Data mining and analysis technologies.
Data mining and analysis technologies are used for analysing historical and current online data for prediction and description by identifying patterns and anomalies from the vast database.
Prediction involves using variables in the database to predict unknown or future values of other variables of interest.
Description involves increasing knowledge about a variable or dataset by finding related information to obtain human-interpretable patterns describing the data.
The trail of terrorists is often indistinguishable from mass commercial and government data. Traditional investigation techniques follow an intricate process of seeking out information related to an individual. This becomes increasingly problematic as more and more information becomes available.
These operations increase the operational effectiveness and efficiency by networking sensors, decision makers, law-enforcement agencies and disaster managers to achieve increased speed of operations, increased security and safety, reduced vulnerability to hostile action and self-synchronisation. Systems from local to national levels can be integrated into a network to address anti-terrorism.

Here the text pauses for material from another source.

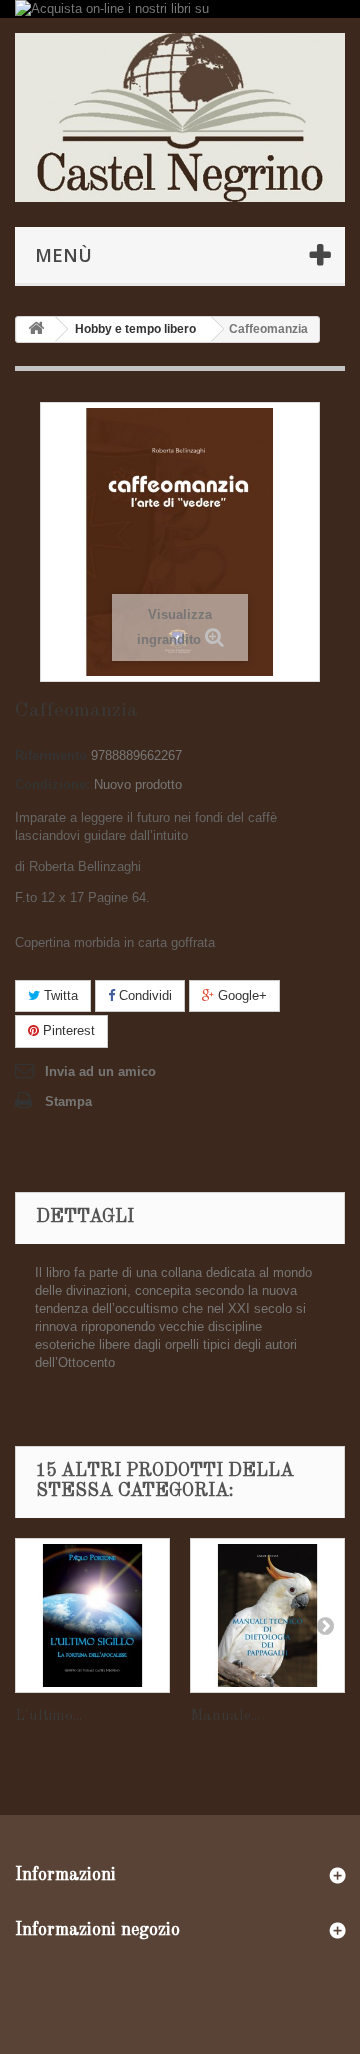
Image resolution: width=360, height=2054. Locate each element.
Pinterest (67, 1030)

How terrorist groups are using IT
Terrorist groups all over the world are widely using IT for various functions such as internal communication and coordination, propaganda and misinformation, recruitment and financing, information and intelligence gathering with the final objective of spreading hate and violence.
Islamist terrorist group Al-Qaida created by Osama Bin Laden relies heavily on computers and other modern communication tools. By the early 2000s, Islamist terrorists had started using chat rooms, pornographic sites and other Internet utilities to masquerade maps and photographs of their targets, and for sharing directions and information for their operations.
US officials stumbled upon messages that were encoded using free encryption programs set up by Internet privacy groups. Images were formed via a series of dots inside which were strings of letters and numbers that computers could read to reconstruct images. These are just a few examples of how IT has been used by terror groups.
Irish terrorists took help of contract hackers to penetrate computers to get the home addresses of law-enforcement and intelligence officers. In March 2000, an investigation by Japanese police forces showed that a software system had been bought by Aum Shinrikyo cult, which is notorious for poisoning Tokyo subway in 1995. This software system was used to monitor more than 100 police vehicles, and was also sold to several Japanese companies and government agencies, thus, making them vulnerable to cyber attacks by this cult group.
Today, terrorists from the infamous ISIS group meet openly on Facebook or Twitter. They ensure their discussions remain highly confidential by using encryption technology to encode their messages. ISIS has a technology cell that consists of five to six members offering 24/7 support on encrypting communications, disguising personal details and using apps like Twitter while avoiding surveillance.
ISIS is known to use an app called Telegram, which offers two layers of encryption, and claims to be faster and more secure than the more commonly-used WhatsApp.
The issue of hunting out terrorist communication is almost like finding a needle in a haystack. It is not possible to scan every voice call, message or email, given the very high volume of communication. Then, there are problems related to the right to privacy and confidentially of certain communication such as business plans and banking transactions.
Safeguard technologies for the future
Current levels of technology available are actually inadequate to deal with the scope and potential severity of the terrorism threat. You need to always remain one step ahead of the terrorists and develop security systems that are capable of protecting the public, safeguarding their liberties, travel and commercial activities, in a proactive manner. This requires vision, strategy and optimisation to enable selecting the most crucial technologies capable of providing maximum security for the resources invested. Utmost flexibility to address a wide range of threats is also required.
Aviation giant Boeing and other major aircraft manufacturers together are in process of developing a remote-control technology for flying a commercial aircraft. Had this technology been available in 2001, perhaps the 9/11 terror attacks on World Trade Center and Pentagon that killed nearly 3000 people could have been prevented.
There is research and development work going on for useful biometric options that include vein scans, facial thermographs, DNA matching, odour sensing, blood pulse measurements, skin-pattern recognition, nail-bed identification, gait recognition and ear-shape recognition.
The surest way to stop terrorists from hijacking or bombing planes from within is perhaps to stop attackers from boarding the planes in the first place. Hence, researchers have also envisioned combining sophisticated video surveillance at airports with software that analyses, for example, facial expressions for signs of lying. Researchers are also developing devices that can remotely scan for irregular blood pressure and heart rates, to serve as supplementary data.